Although they should not completely eliminate the return policy but can atleast reduce the number of days.
Quote:
Originally Posted by binand
(Post 4912467)
You don't need to reduce the level of trust just because a site uses a cert issued by Let's Encrypt. That is a canard spread by for-$$$ certificate issuers because LE was eating into their profits. |
I beg to disagree. If you are collecting sensitive information in your site you will need to fork out money to obtain EV certificate from proper authority. I will quote the checks they will perform before they issue your SSL certificate:
1. Make sure you’re a legal entity, registered officially e.g. LLC (US), Ltd. (UK), Pty. Ltd. (AUS), GmbH (Germany).
2. Verify you have a legitimate place of business which will be included in your EV Certificate i.e. your listed physical address is not a mail drop, P.O. box or third party address.
3. Call you using your publicly listed phone number to make sure it’s active. And the person who signs the SSL contract must be a full-time employee.
4. Verify your operational existence, meaning a check into official records confirming your business is financially and commercially active.
The first step any potential buyer will look for is credibility. The EV Green lock establishes that you are what you claim you are. I wouldn't trust a free SSL when I am asked to pay for a product or service from that site. Let's Encrypt was basically intended for all non commercial sites - never for ecommerce sites.

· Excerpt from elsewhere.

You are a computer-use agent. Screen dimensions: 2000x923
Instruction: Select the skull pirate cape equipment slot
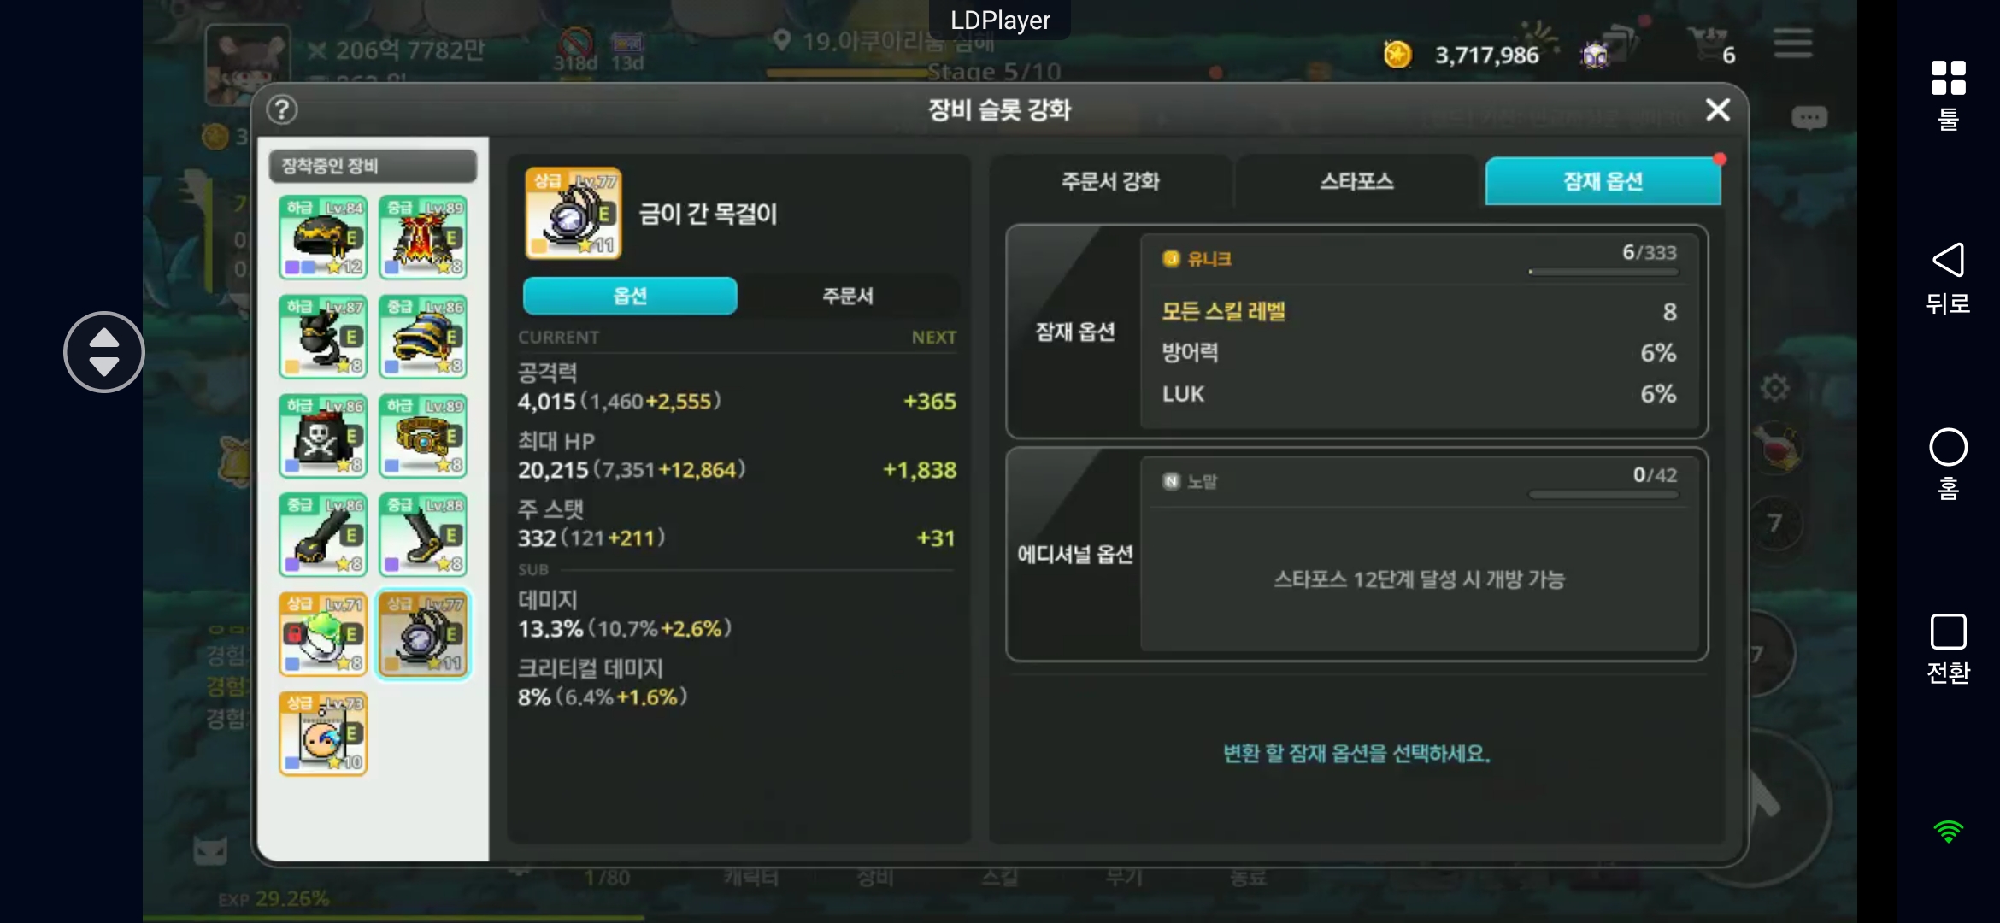click(323, 435)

Let's encrypt issues a SSL certificate to any site requesting for it. There is no checking about the ownership or address verification.
Quote:
Originally Posted by Prowler
(Post 4913237)
I beg to disagree. If you are collecting sensitive information in your site you will need to fork out money to obtain EV certificate from proper authority. |
All that EV certificates "from proper authorities" achieve is a lighter bank balance. Which is why pretty much all important players (Google, Mozilla, Apple - to name a few) have chosen to ignore them. Here is a screenshot from my computer. Tell me, which of these 4 sites are using EV certificates? Where is the green lock you talk about? This is state of affairs in the browser that has 70% market share.
It is not just me; it is industry observers with a lot more credibility that say this.
All the much-vaunted EV verification can be bypassed. It is all trivial. The whole EV concept was simply a money-grab exercise to which browser & policy makers got wise soon enough.
Here's Troy Hunt saying essentially the same thing, a year+ back:
https://www.troyhunt.com/extended-va...y-really-dead/
Edit: In the screenshot above, HDFC Bank's site is using an EV certificate. None of the others are.
Quote:
Originally Posted by binand
(Post 4913268)
All the much-vaunted EV verification can be bypassed. It is all trivial.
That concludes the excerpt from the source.